Depois, porque, no final de maio, o Municipal deve ficar fechado por dois meses, para adaptação a essa caixa-preta que convencionamos chamar de Fundação. E, no fim, porque estamos em ano eleitoral - e quaisquer produções programadas para depois do pleito de 7 de outubro ficam sob séria ameaça.

 

Essa espada de Dâmocles pende justamente sobre alguns dos itens mais promissores da programação.
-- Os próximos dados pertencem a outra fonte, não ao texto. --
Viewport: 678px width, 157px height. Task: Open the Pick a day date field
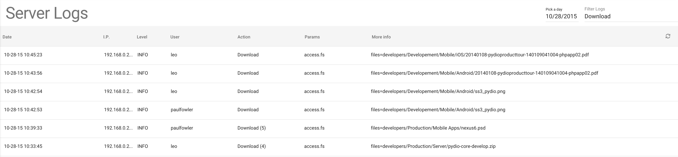click(x=562, y=16)
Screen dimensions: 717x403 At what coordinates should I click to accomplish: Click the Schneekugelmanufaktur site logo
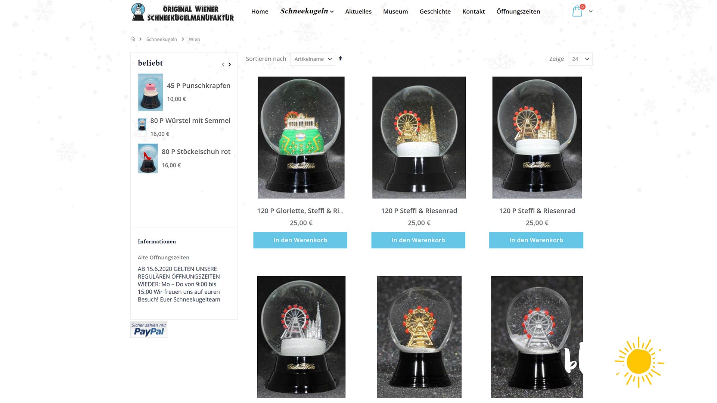tap(183, 12)
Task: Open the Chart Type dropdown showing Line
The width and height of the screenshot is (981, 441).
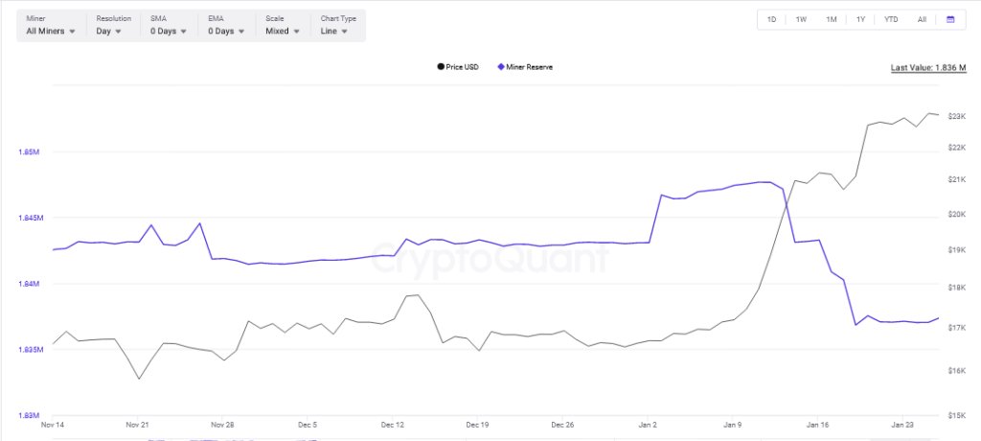Action: point(338,31)
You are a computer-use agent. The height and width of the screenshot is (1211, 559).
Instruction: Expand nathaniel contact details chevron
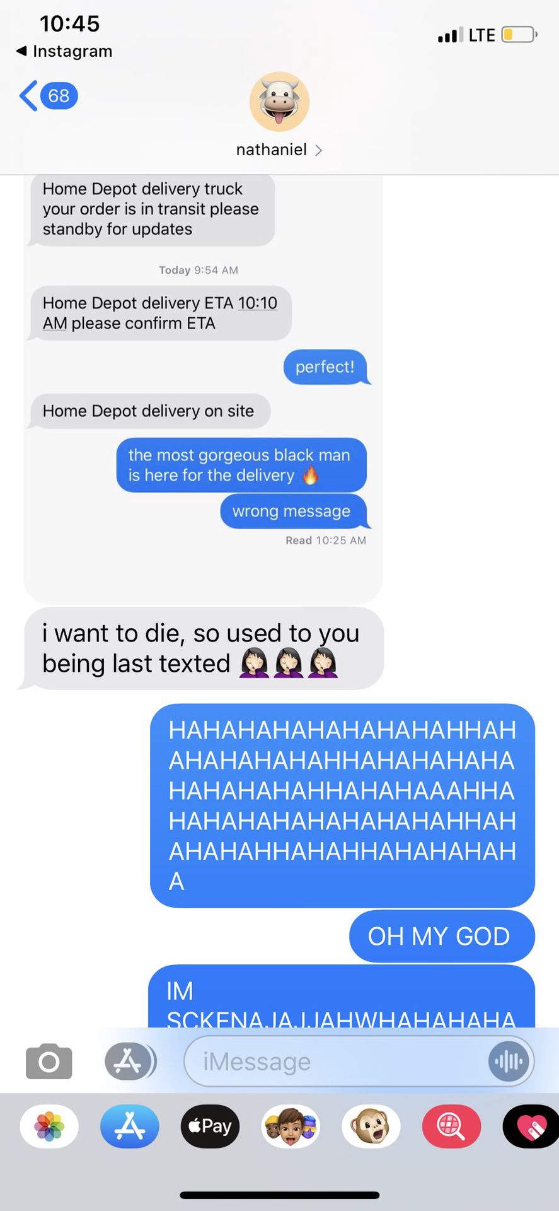click(x=318, y=150)
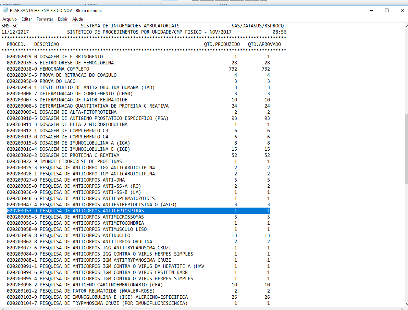Open the Exibir menu
The height and width of the screenshot is (310, 408).
(x=63, y=19)
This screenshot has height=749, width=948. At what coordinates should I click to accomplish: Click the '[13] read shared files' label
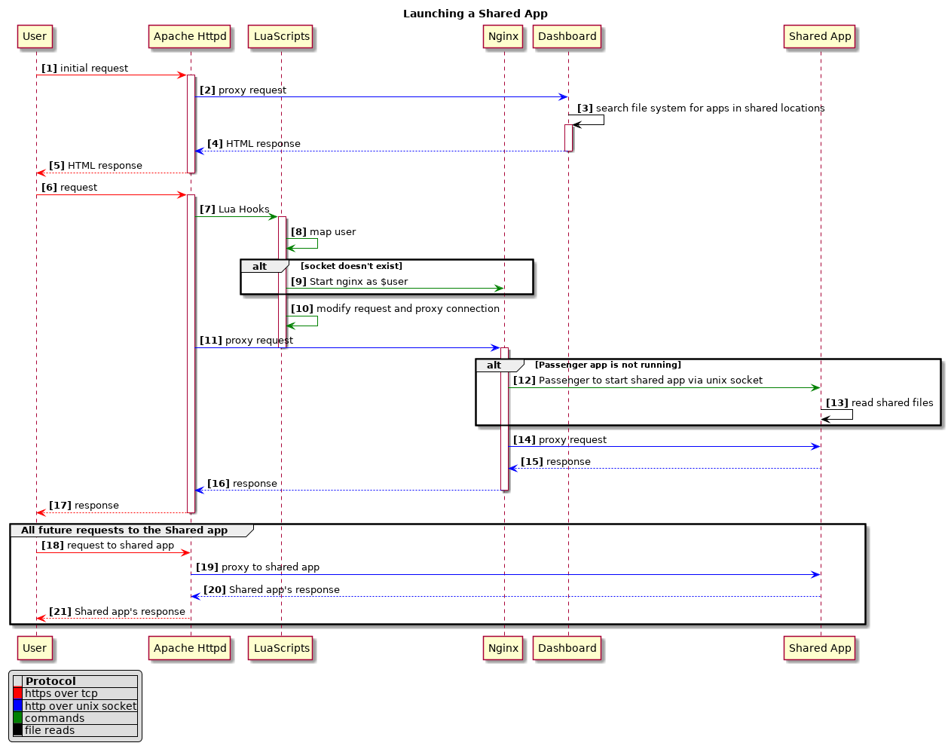click(x=879, y=403)
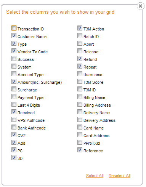Check the Transaction ID checkbox
The height and width of the screenshot is (187, 146).
14,28
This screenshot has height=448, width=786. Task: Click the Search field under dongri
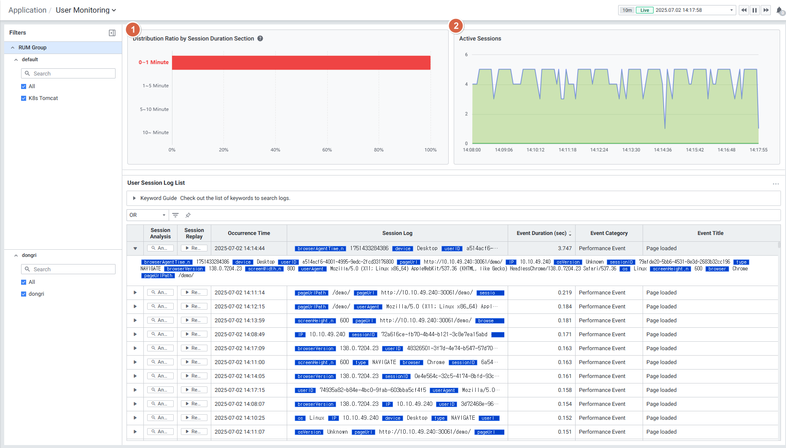68,269
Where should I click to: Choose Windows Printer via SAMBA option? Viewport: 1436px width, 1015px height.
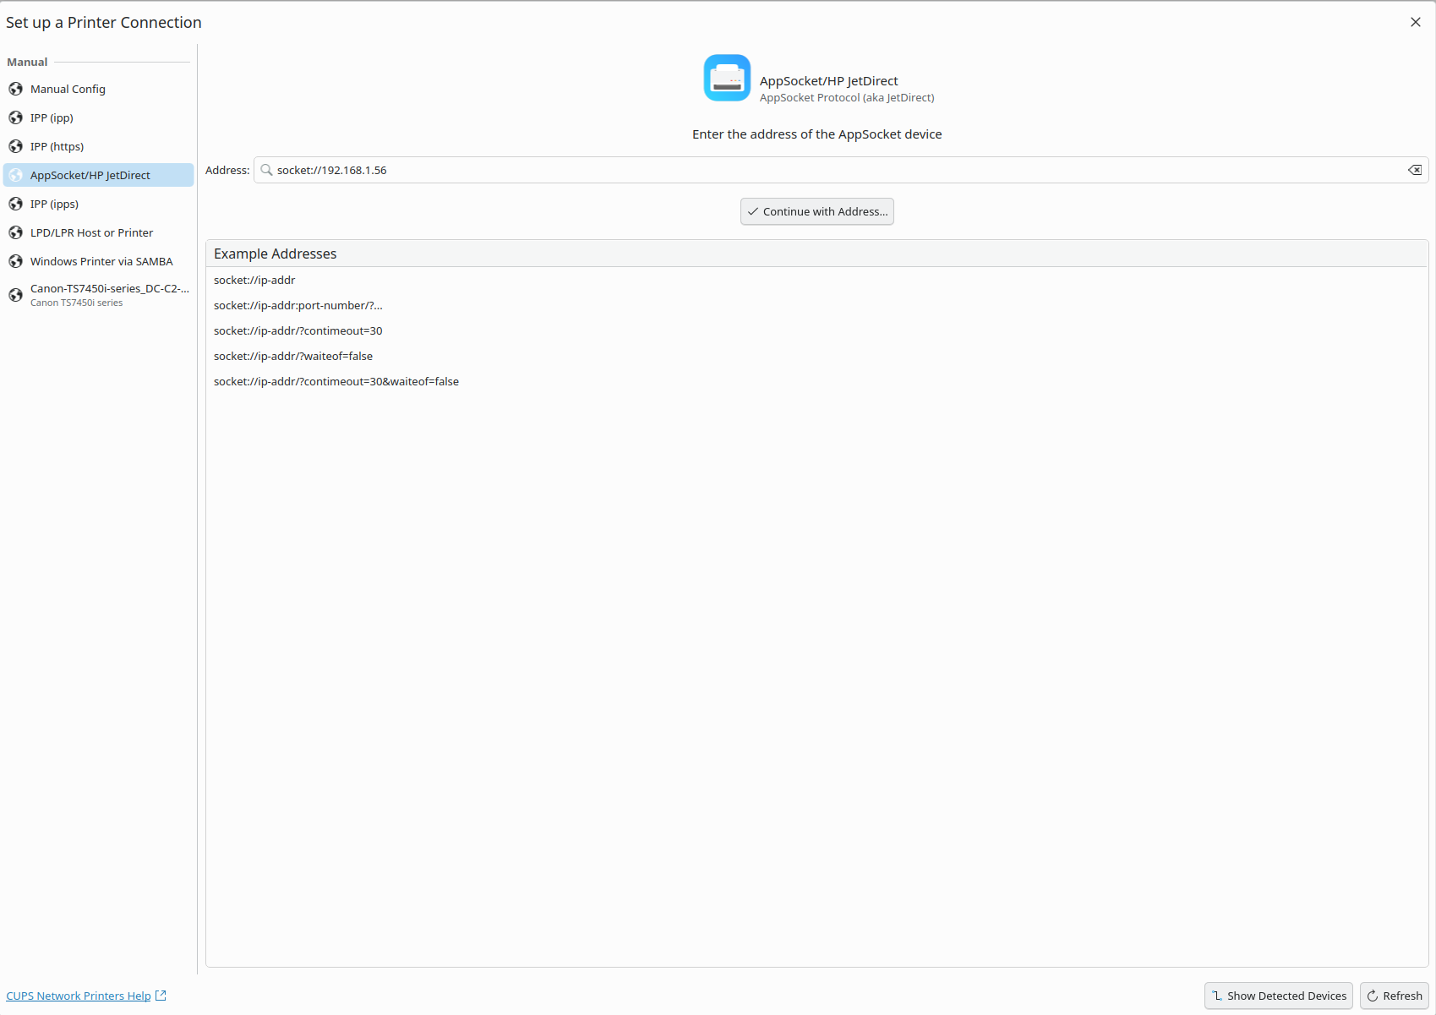point(101,261)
Caso do programa duplo de romantismo tardio dirigido por Felipe Hirsch (13 a 22 de outubro), com dois títulos raros e estimulantes Violanta, de Korngold, e Uma Tragédia Florentina, de Zemlinsky.

 


Montagem do diretor Robert Wilson [foto: divulgação]
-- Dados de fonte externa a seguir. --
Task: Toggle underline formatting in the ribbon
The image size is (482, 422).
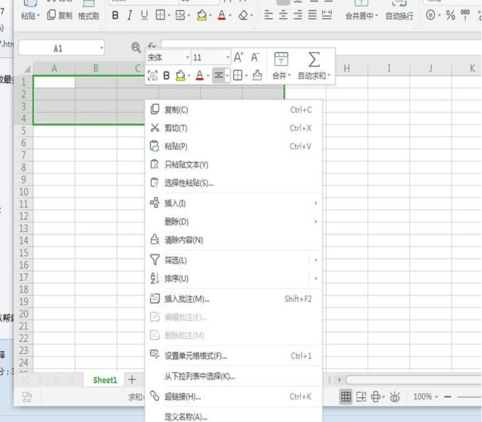Action: [144, 16]
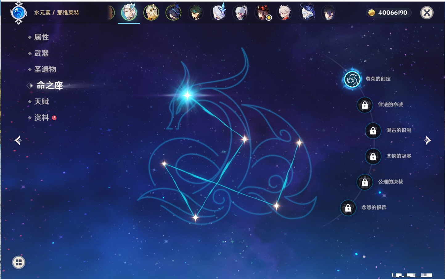Image resolution: width=445 pixels, height=279 pixels.
Task: Open the locked 悲悯的冠冕 constellation node
Action: 373,156
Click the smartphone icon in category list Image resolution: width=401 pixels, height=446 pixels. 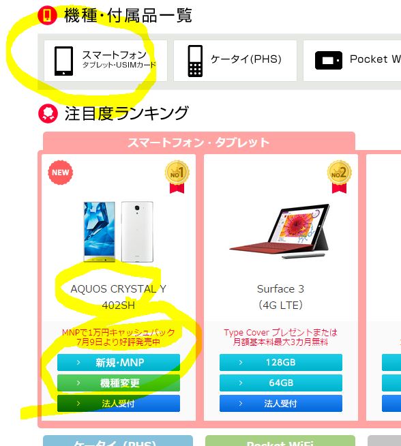point(63,61)
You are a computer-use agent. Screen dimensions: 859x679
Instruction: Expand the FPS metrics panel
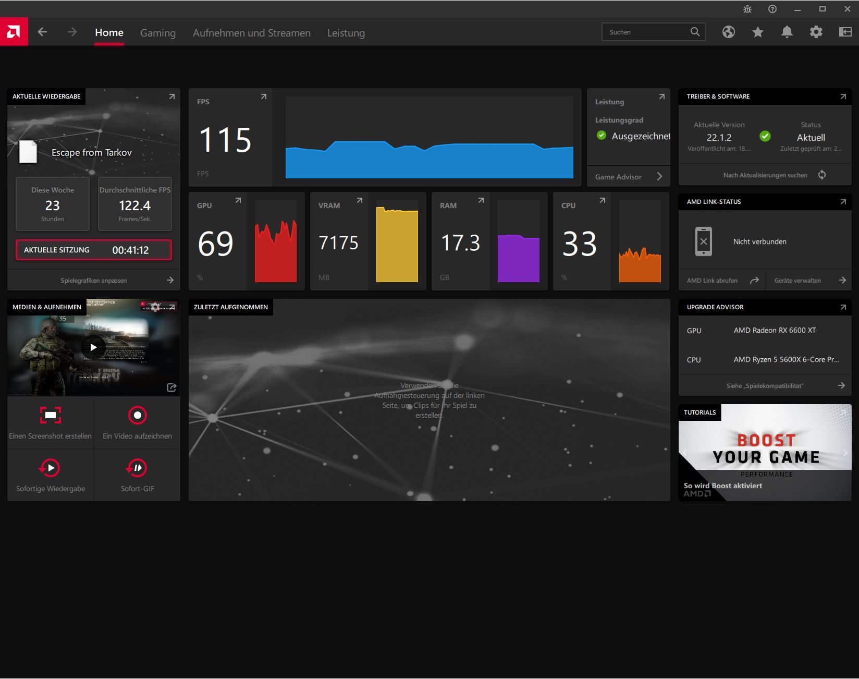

Ou, ainda, daquela que, para mim, seria a maior expectativa: uma co-produção com o Teatro Comunale de Bologna, com direção de ninguém menos do que Bob Wilson (23 a 30 de outubro). O público mais tradicional pode torcer o nariz para Wilson o quanto quiser, mas eu vou ficar assanhadíssimo para ver uma produção desse gênio do teatro no palco do Municipal.

 

O final do ano traz ainda Antonio Araújo, do Teatro da Vertigem, especializado em encenações arrojadas em espaços públicos, fazendo Orfeu e Eurídice, de Gluck, na ainda não inaugurada Praça das Artes (27 de outubro a 3 de novembro). E Jamil Maluf, espremido com apenas três récitas, em dezembro (8 a 10), para um título que ele deve, como de hábito, tirar de letra: O Rouxinol, de Stravinsky.

 

Entre as coisas que parecem relativamente a salvo das tempestades, destaque, em agosto, para Götterdämmerung (O Crepúsculo dos Deuses) de Wagner - mais um passo da dupla Luiz Fernando Malheiro e André Heller-Lopes na direção de uma inédita e muito bem-vinda tetralogia paulistana do Anel.

 

Tudo isso, é claro, toureando a já proverbial desorganização dos gestores municipais de Cultura de São Paulo. Desorganização essa que, por exemplo, deixava todos os intérpretes da anunciada La Traviata, deste mês, com os cabelos em pé, pois seus contratos ainda não haviam saído em fevereiro (mês passado), nem, consequentemente, suas passagens para o Brasil emitidas e enviadas; ou que fez os membros de um elenco prestes a ensaiar Così fan Tutte serem informados à última hora que a ópera mozartiana que eles teriam de interpretar seria outra, Idomeneo (14 a 17 de abril). No final do ano, como de costume, faremos o placar, mas a torcida é para que, pelo menos dessa vez, a arte consiga vencer a burocracia.





Irineu Franco Perpetuo - é jornalista, colaborador do jornal Folha de S. Paulo e correspondente no Brasil da revista Ópera Actual (Barcelona).